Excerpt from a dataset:
--

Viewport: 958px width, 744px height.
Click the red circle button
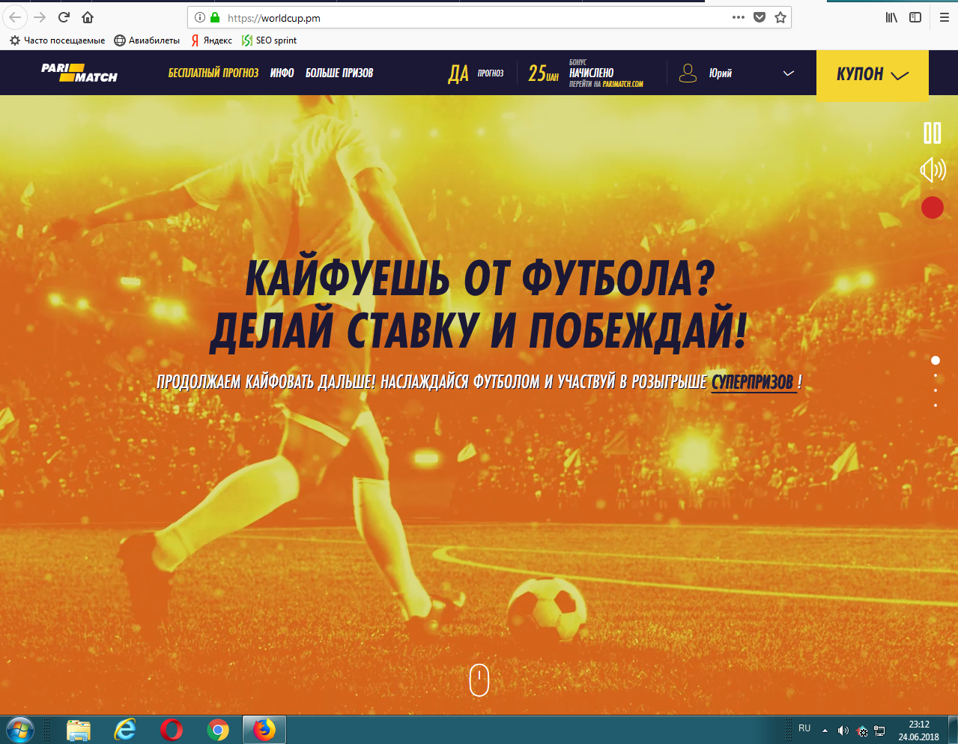point(933,208)
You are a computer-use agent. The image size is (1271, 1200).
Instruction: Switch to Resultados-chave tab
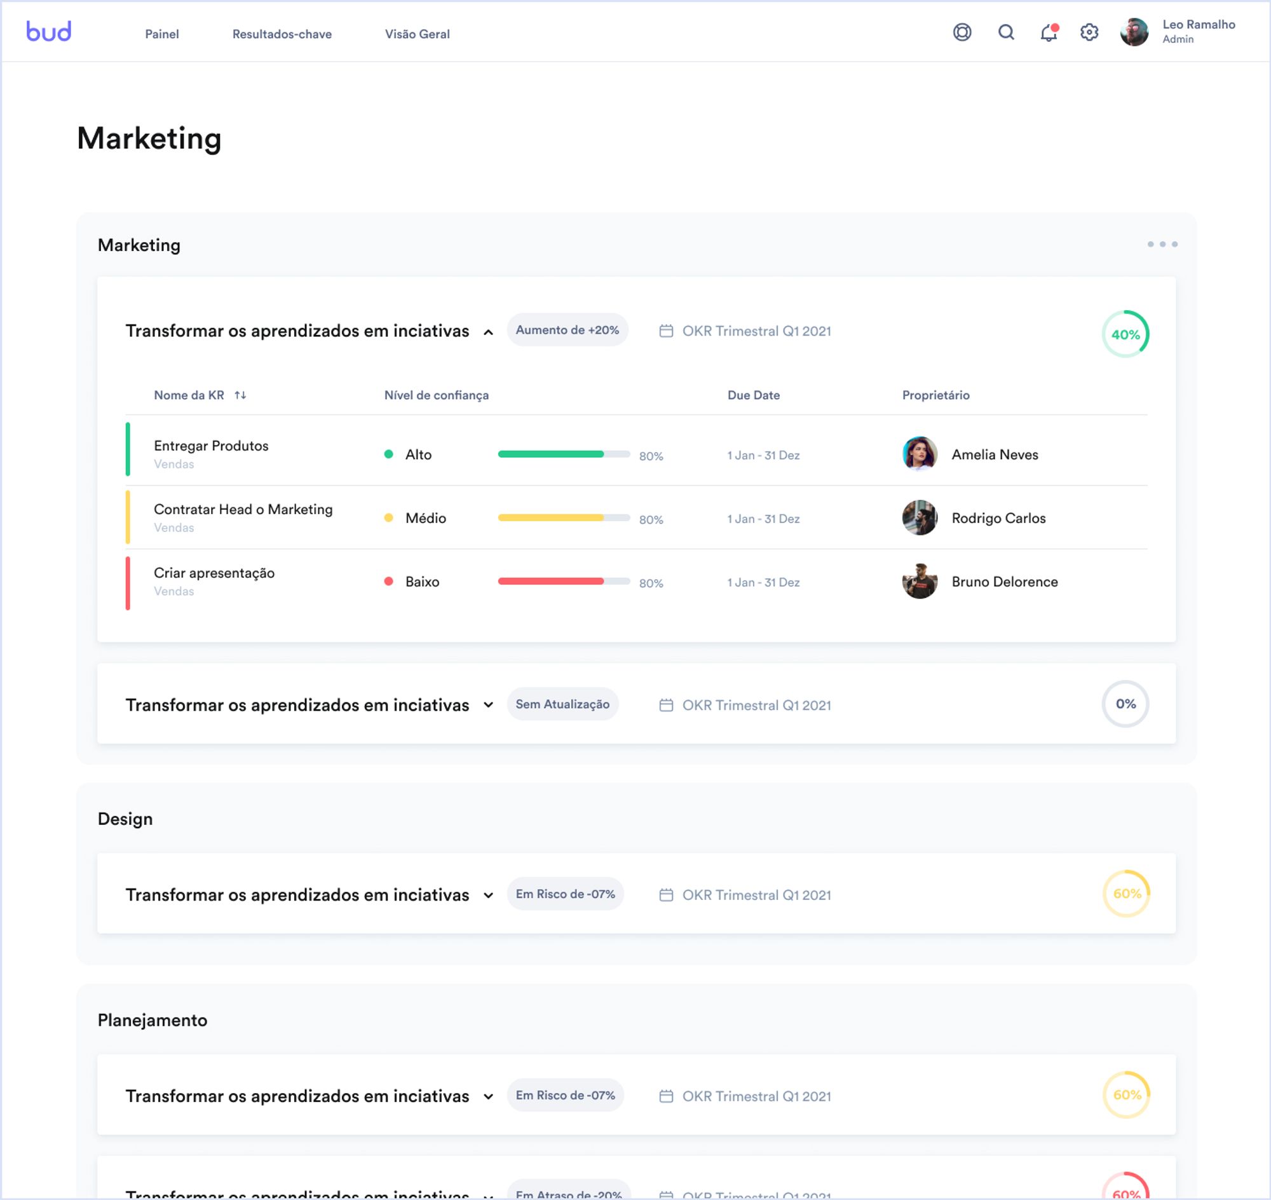(x=281, y=34)
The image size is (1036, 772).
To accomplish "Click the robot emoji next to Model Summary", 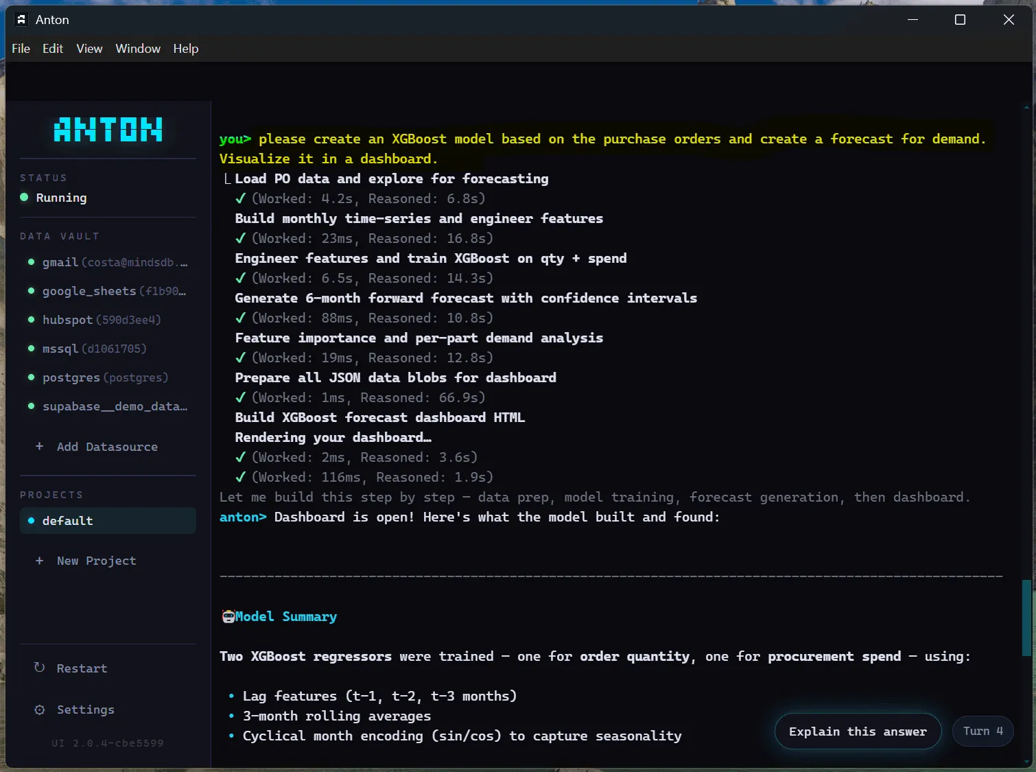I will pyautogui.click(x=228, y=616).
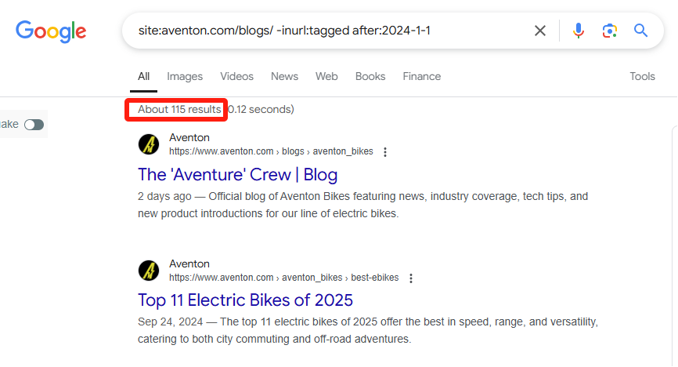Switch to the News tab
Viewport: 678px width, 367px height.
click(x=284, y=76)
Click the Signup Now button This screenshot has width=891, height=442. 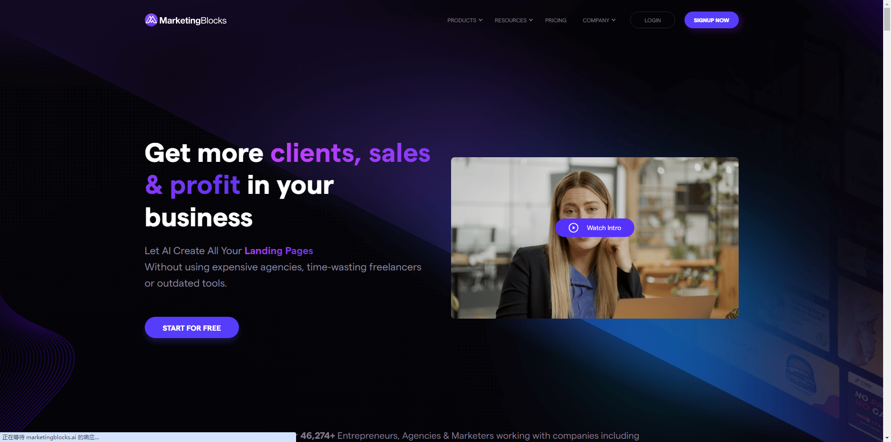711,20
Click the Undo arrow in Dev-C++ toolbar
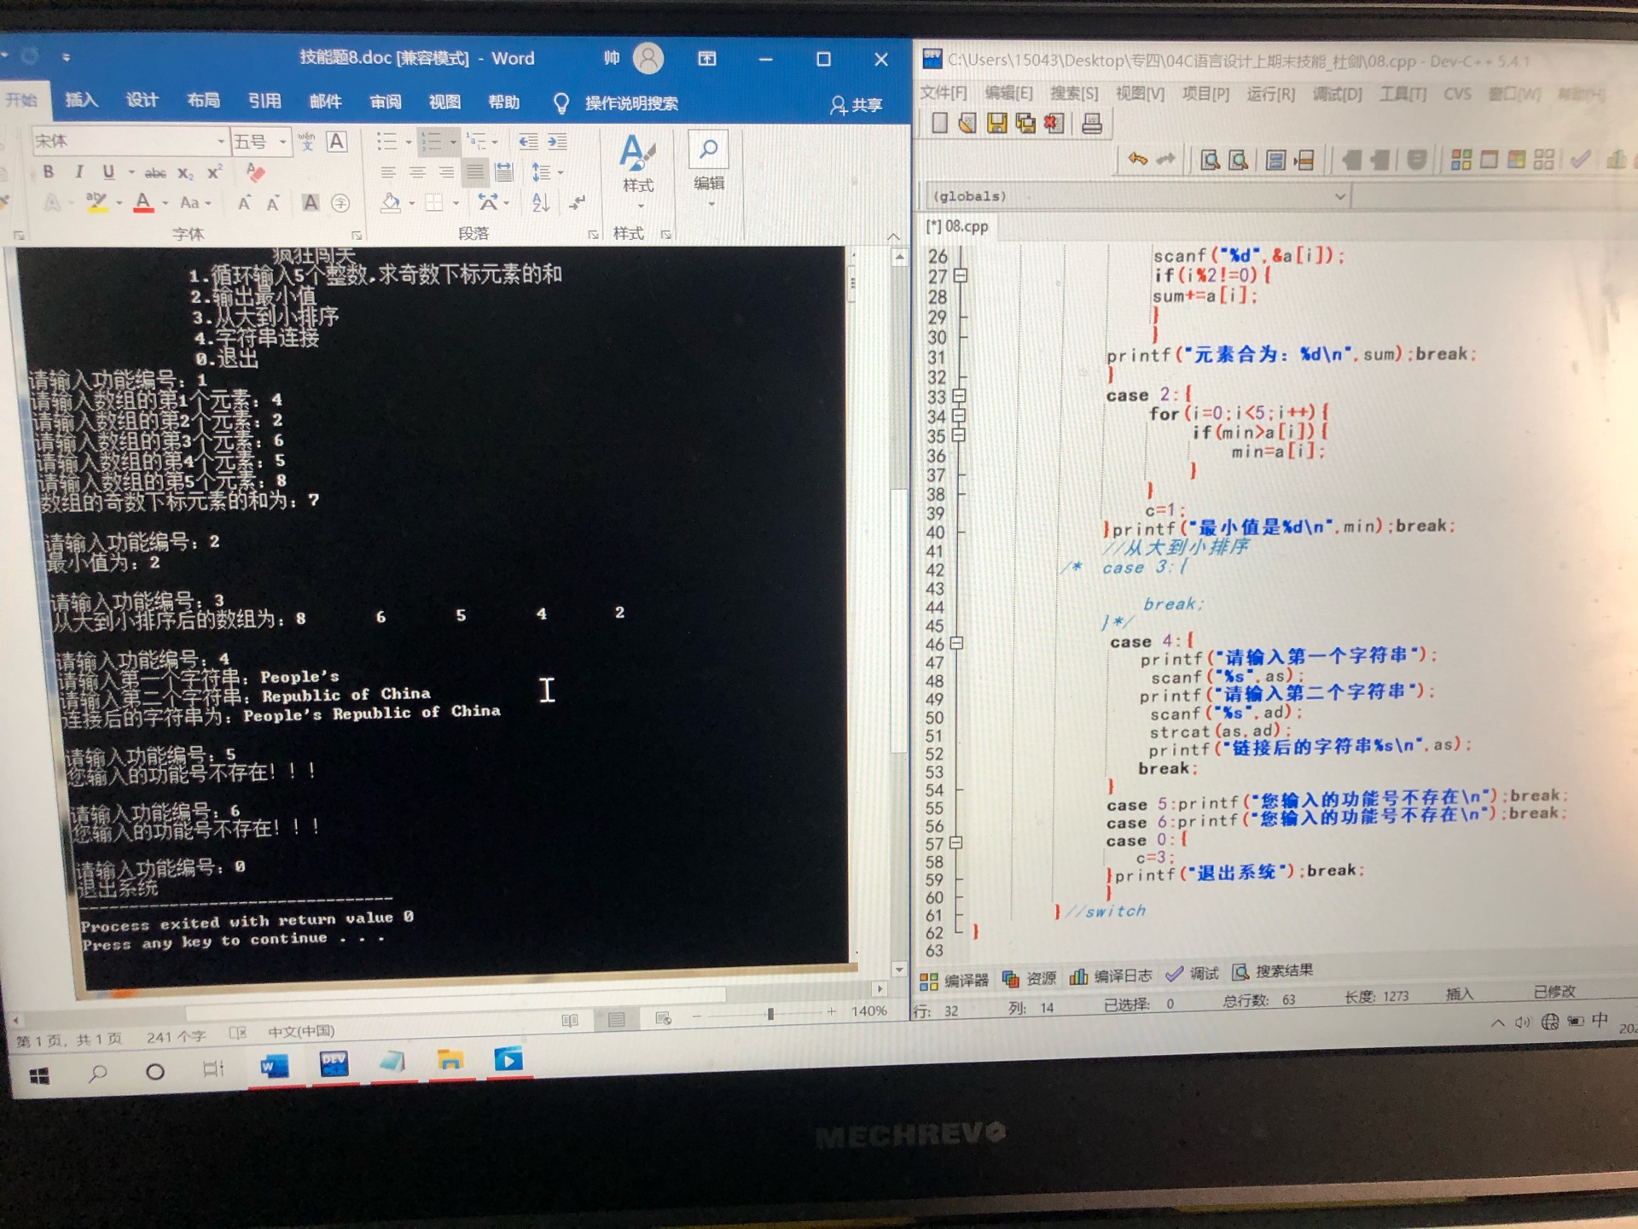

--

AIM: Find every line in the rows above that contains the string "size", and copy each of those lines. Case counts.

TASK ANSWER:
You are a computer-use agent. The image size is (1271, 1200).
The image size is (1036, 772).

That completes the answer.